**Document text**:
----------
Ideally the toning shell and the magnetic core are as long as necessary to provide the developer to the entire printing width of a printer. In the case of coating applications, the toning shell and the magnetic core are as long as necessary to provide developer to the entire width of the substrate. The toning width could be increased by increasing the length of the toning station; however, the overall length of the toning station described above is limited by manufacturing tolerances for these components and the adverse effects these longer components have on image quality. Thus, increasing the length of the toning station causes a corresponding decrease in the uniformity of the toner deposition and the image quality of a printer or other powder deposition device.
Many common printing applications and powder coating applications require a larger toning width. For these applications there exists a tradeoff between increasing the length of the toning roller and maintaining the uniformity of toner deposition, and therefore also the uniformity of laydown in a coating system or the image quality in a printer. That is, the toning width could be increased by increasing the length of the toning roller, but runout, spacing differences to the receiver along the length of the roller or other non-uniformities in the longer toning roller would cause a decrease in the uniformity of toner deposition and the image quality. Similarly, the uniformity of toner deposition and the image quality could be maintained by using a shorter toning roller with more precise dimensions, which would then decrease the toning width of the development station.
Therefore, there exists a need to provide an improved system for increasing the toning width of a printer or other toner deposition system while still maintaining the quality of the resulting image and the uniformity of toner deposition.
A printer or other deposition device for charged powder may include multiple toning stations. The multiple toning stations may be arranged in the device so as to increase a toning width of the device, thereby allowing the device to deposit particles or to print onto larger process widths.
The toning stations may be arranged in a variety of different configurations. In various embodiments, the toning stations may be positioned to overlap or to have gaps between the toning stations. In various embodiments, the toning stations may be oriented substantially perpendicular to a receiver transport axis in the printer, or they may be angled with respect to the receiver transport axis. In other embodiments, the toning stations may be configured to support simultaneous duplex printing.
----------
**Dataset records**:
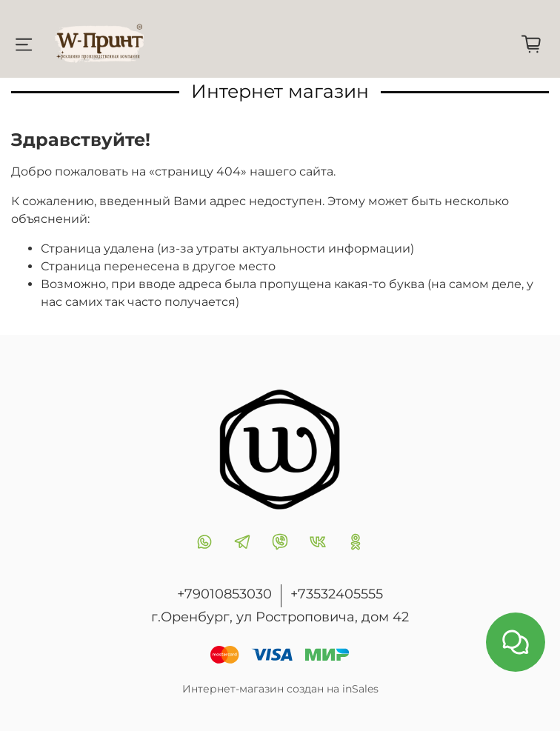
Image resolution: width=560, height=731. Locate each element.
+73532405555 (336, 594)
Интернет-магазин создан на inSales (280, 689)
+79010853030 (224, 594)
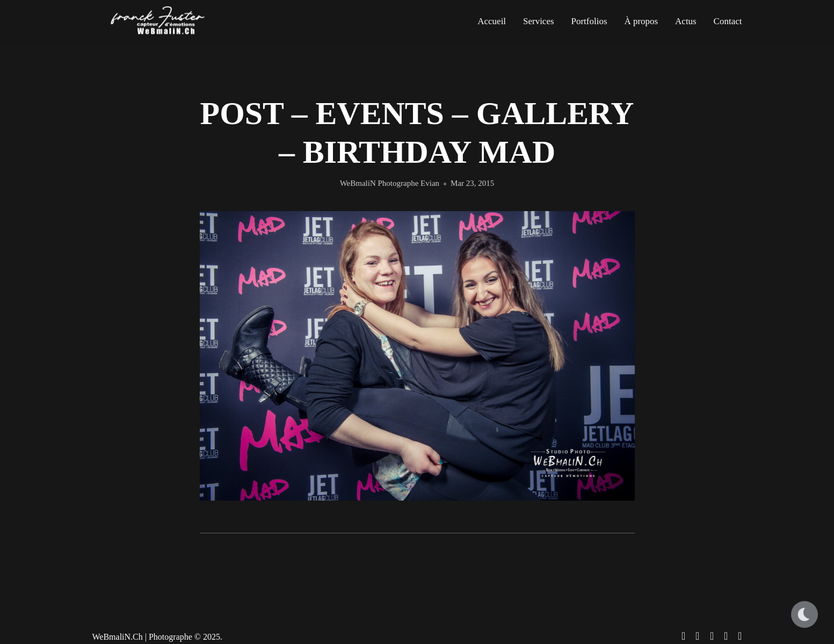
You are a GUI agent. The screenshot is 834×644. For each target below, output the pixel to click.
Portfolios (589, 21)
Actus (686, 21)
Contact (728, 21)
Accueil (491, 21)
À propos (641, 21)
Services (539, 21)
----------
Reproduce the passage on toning stations from "Therefore, there exists" to "of toner deposition.", switching "improved system" to "improved apparatus".

**Full response**:
Therefore, there exists a need to provide an improved apparatus for increasing the toning width of a printer or other toner deposition system while still maintaining the quality of the resulting image and the uniformity of toner deposition.